(EXERCISE PROMPT) The lines to return are those from the line holding "Viewport: 625px width, 1194px height." through the last line of the entries below, both included, written exactly and without pictures.

[Collection entries]
BEGIN
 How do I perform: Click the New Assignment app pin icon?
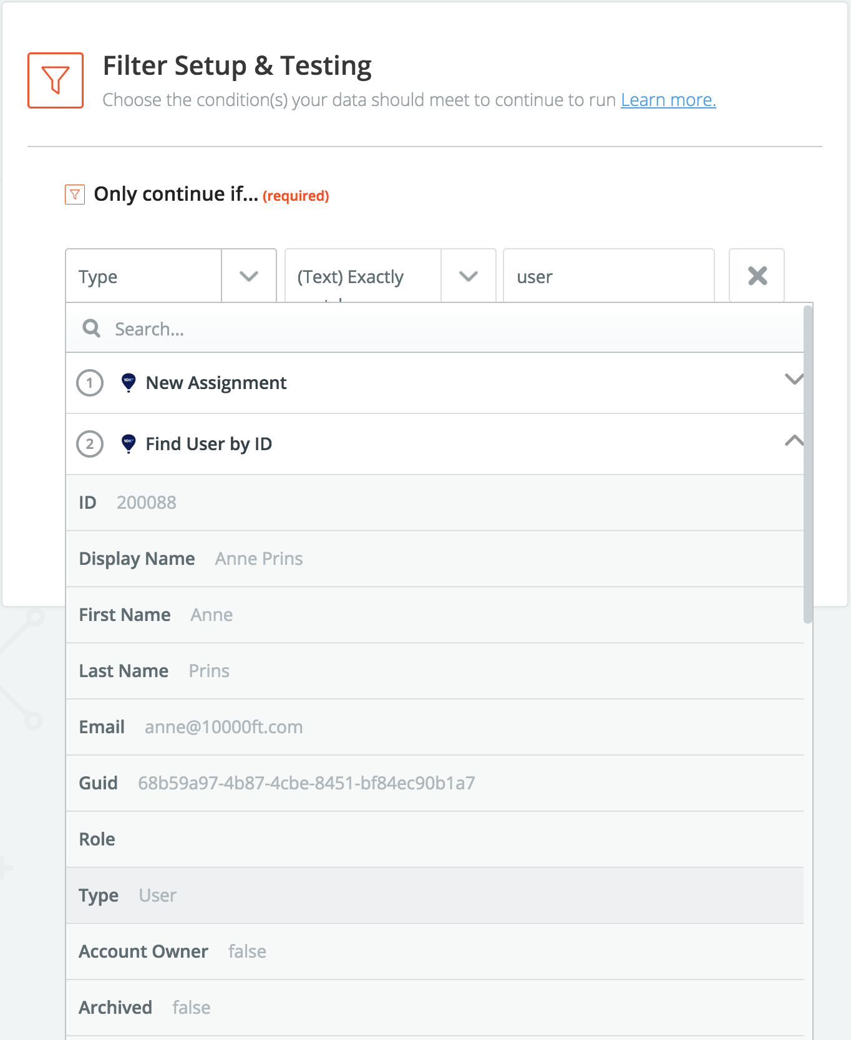(x=129, y=382)
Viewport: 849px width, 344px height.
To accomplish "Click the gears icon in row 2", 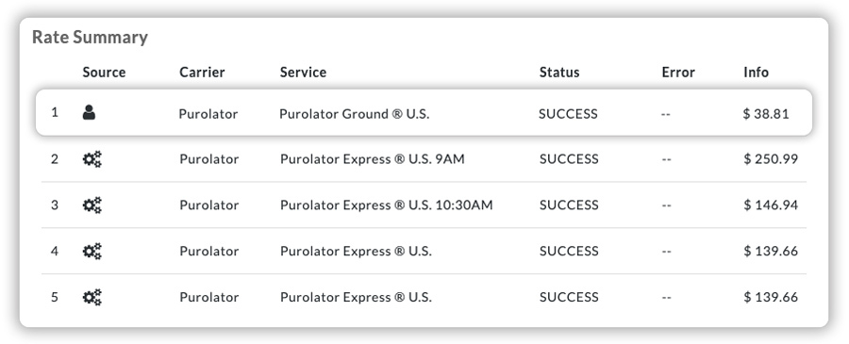I will pos(92,159).
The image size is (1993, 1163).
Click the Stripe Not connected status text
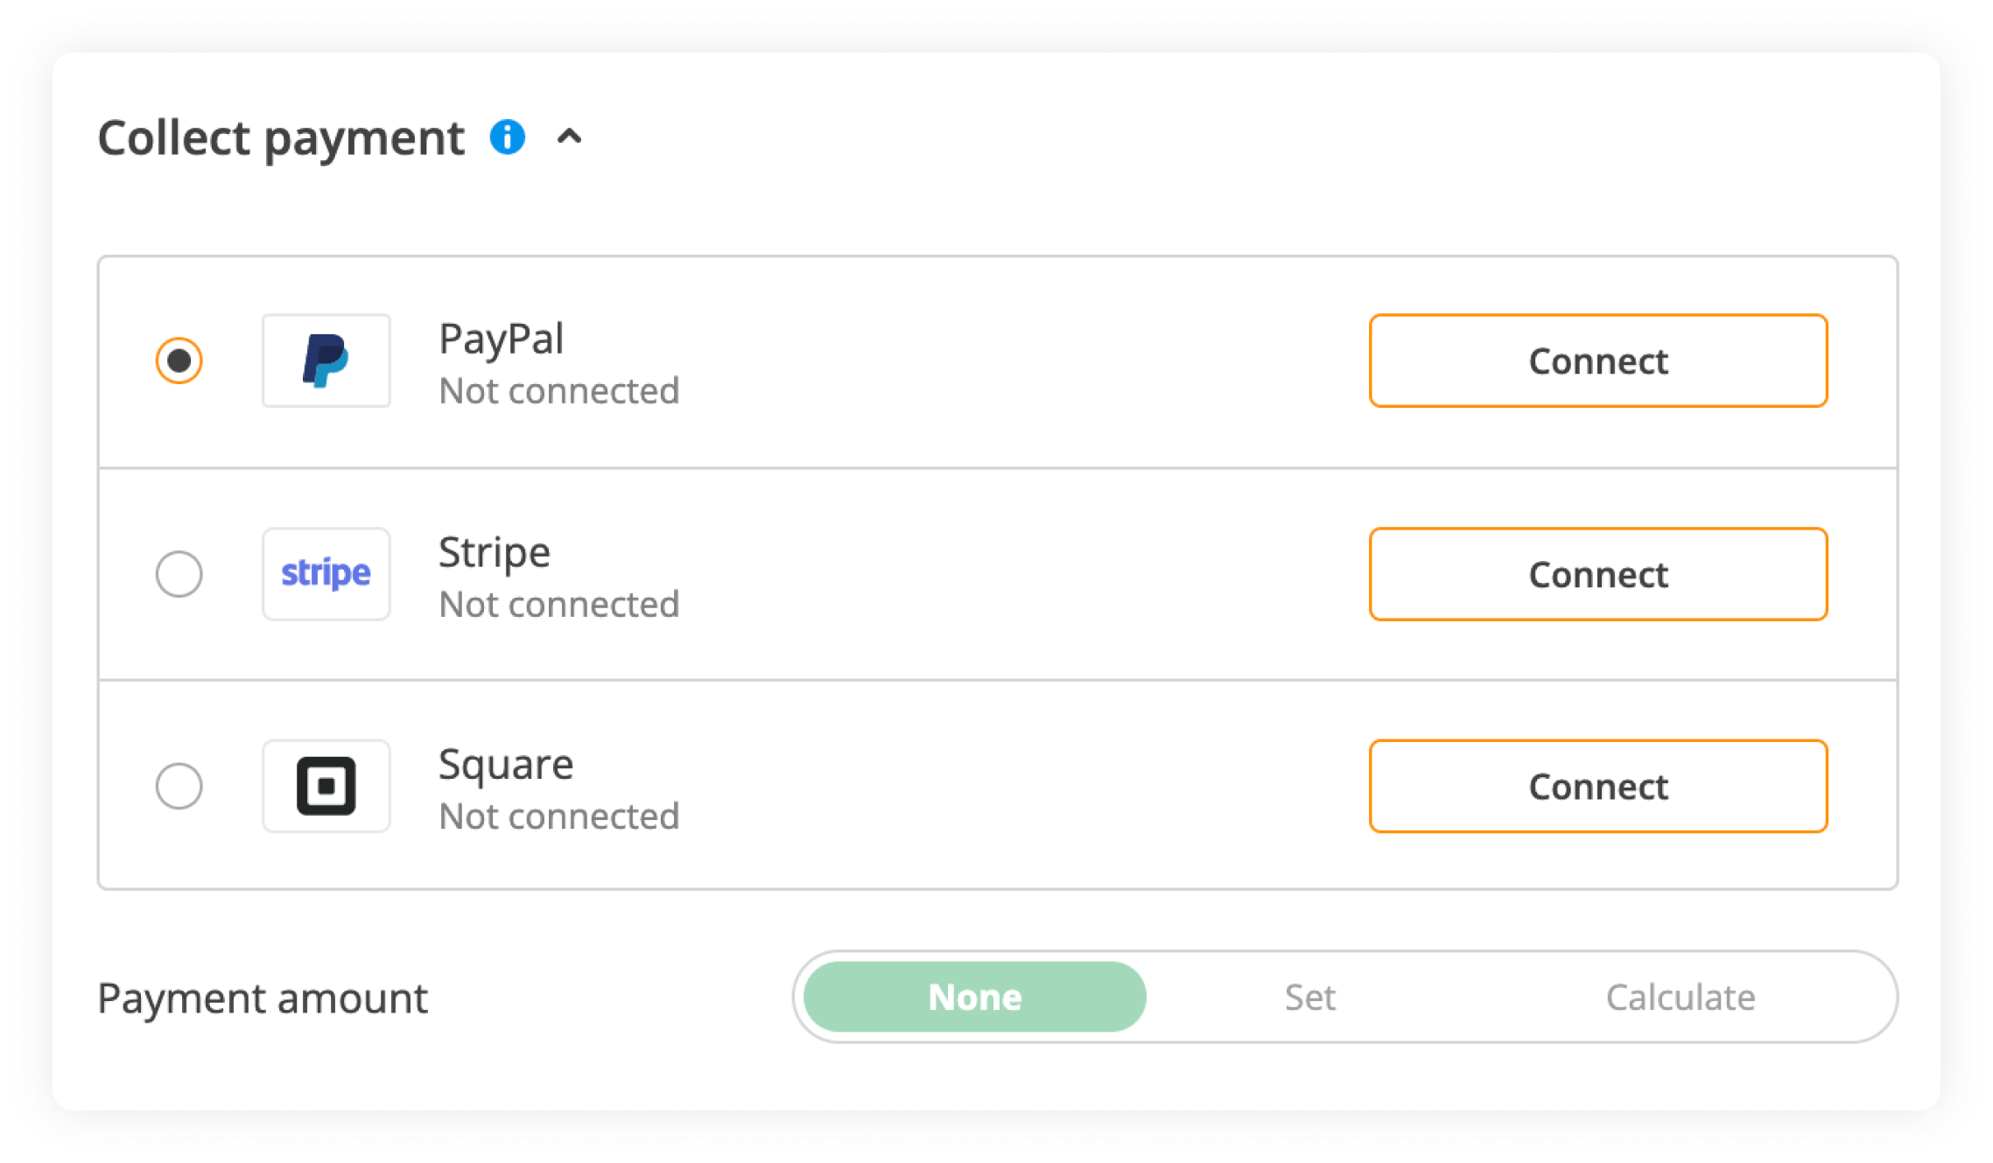pos(559,604)
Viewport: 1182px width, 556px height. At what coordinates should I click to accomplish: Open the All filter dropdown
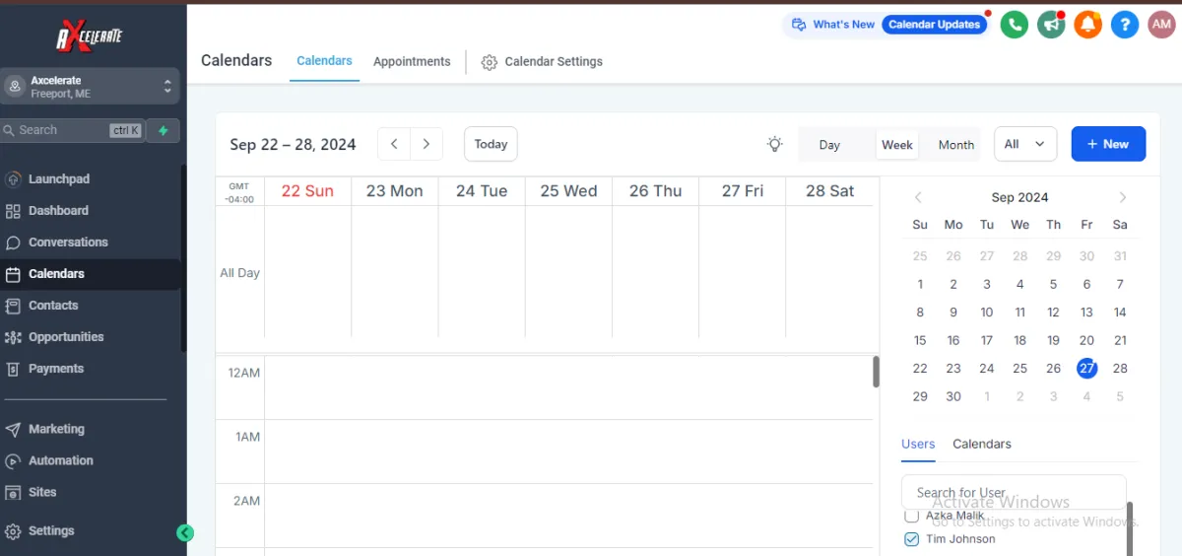[x=1025, y=144]
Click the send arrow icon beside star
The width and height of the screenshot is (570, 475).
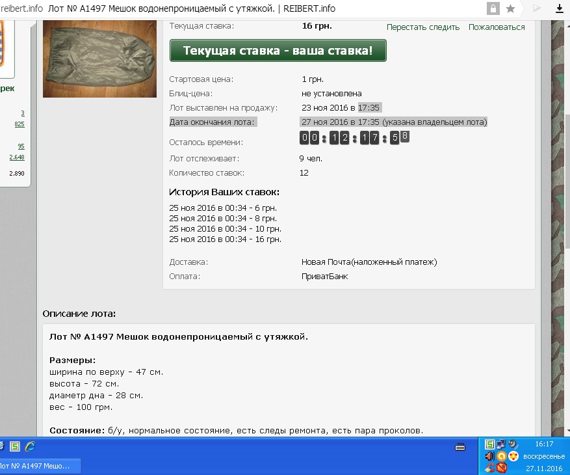(x=537, y=8)
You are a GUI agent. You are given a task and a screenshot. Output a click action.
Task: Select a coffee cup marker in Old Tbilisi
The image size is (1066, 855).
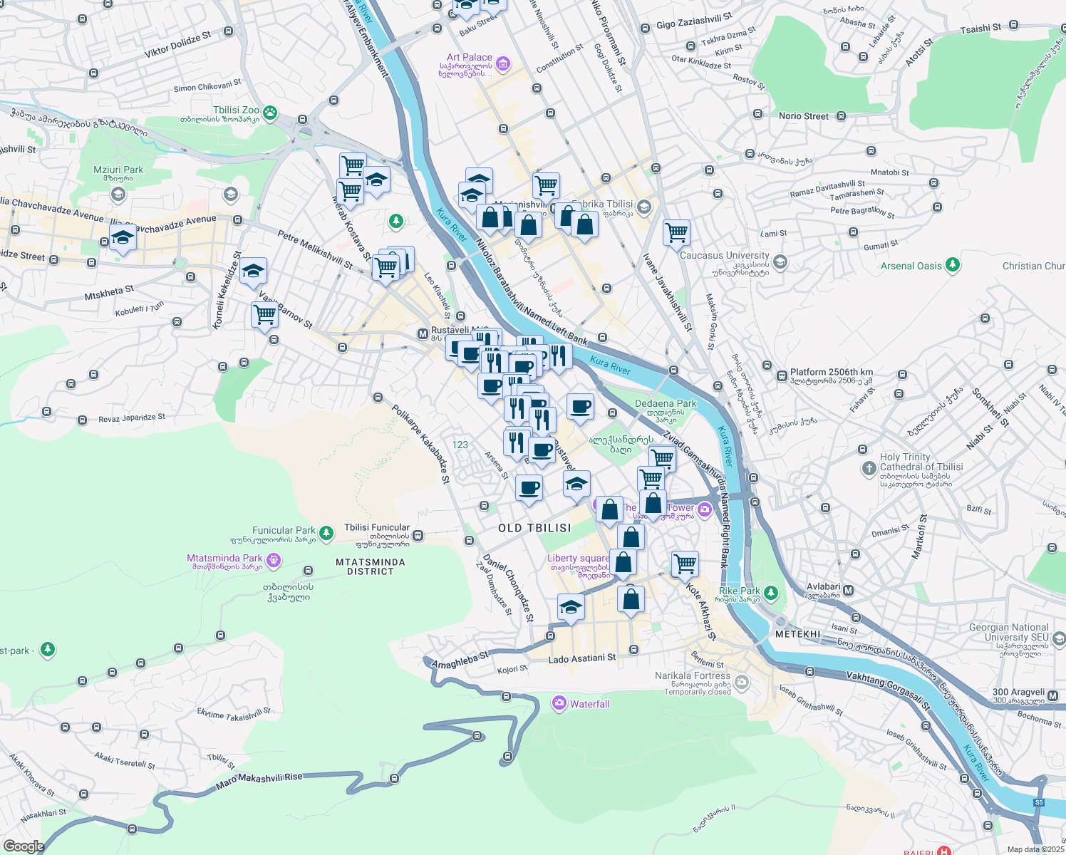[528, 487]

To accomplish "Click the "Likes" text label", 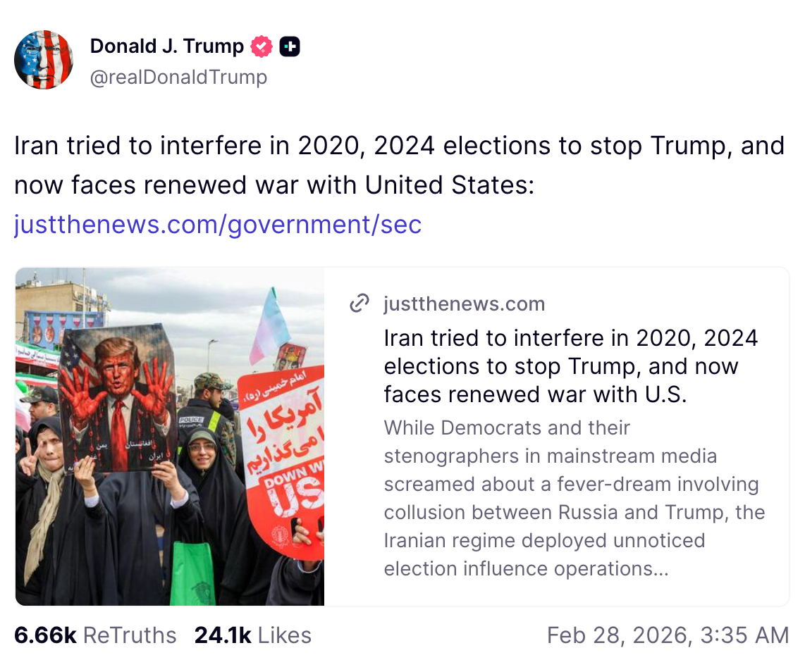I will click(x=284, y=635).
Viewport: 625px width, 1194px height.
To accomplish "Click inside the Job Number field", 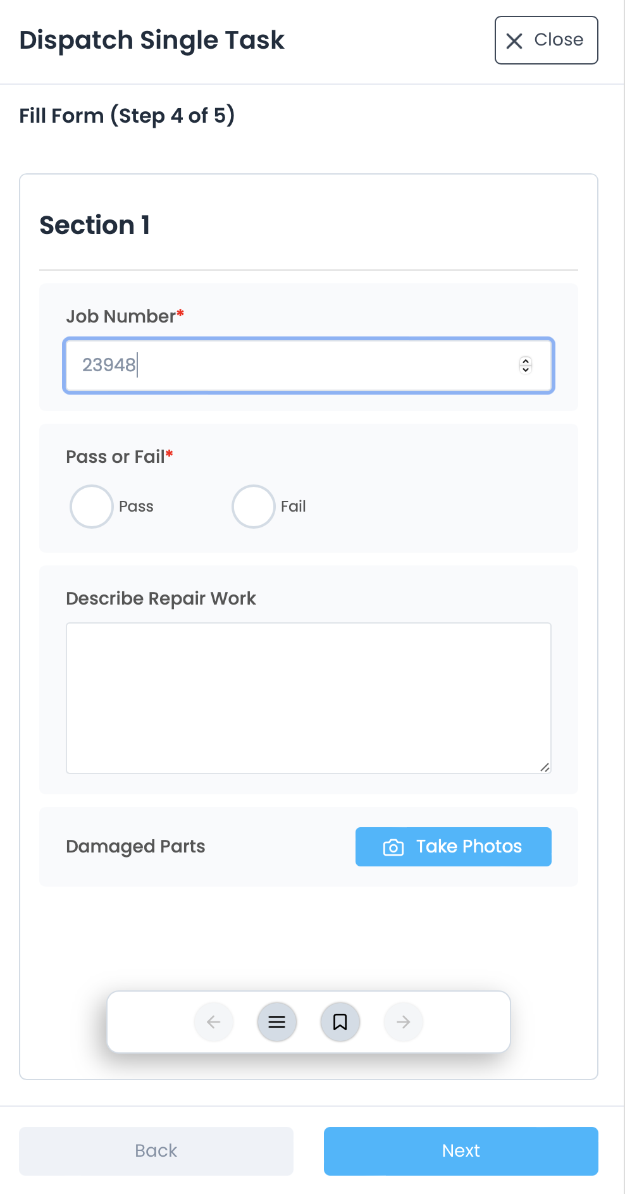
END
(YOUR RESPONSE)
Viewport: 625px width, 1194px height.
To accomplish "Click inside the Job Number field", 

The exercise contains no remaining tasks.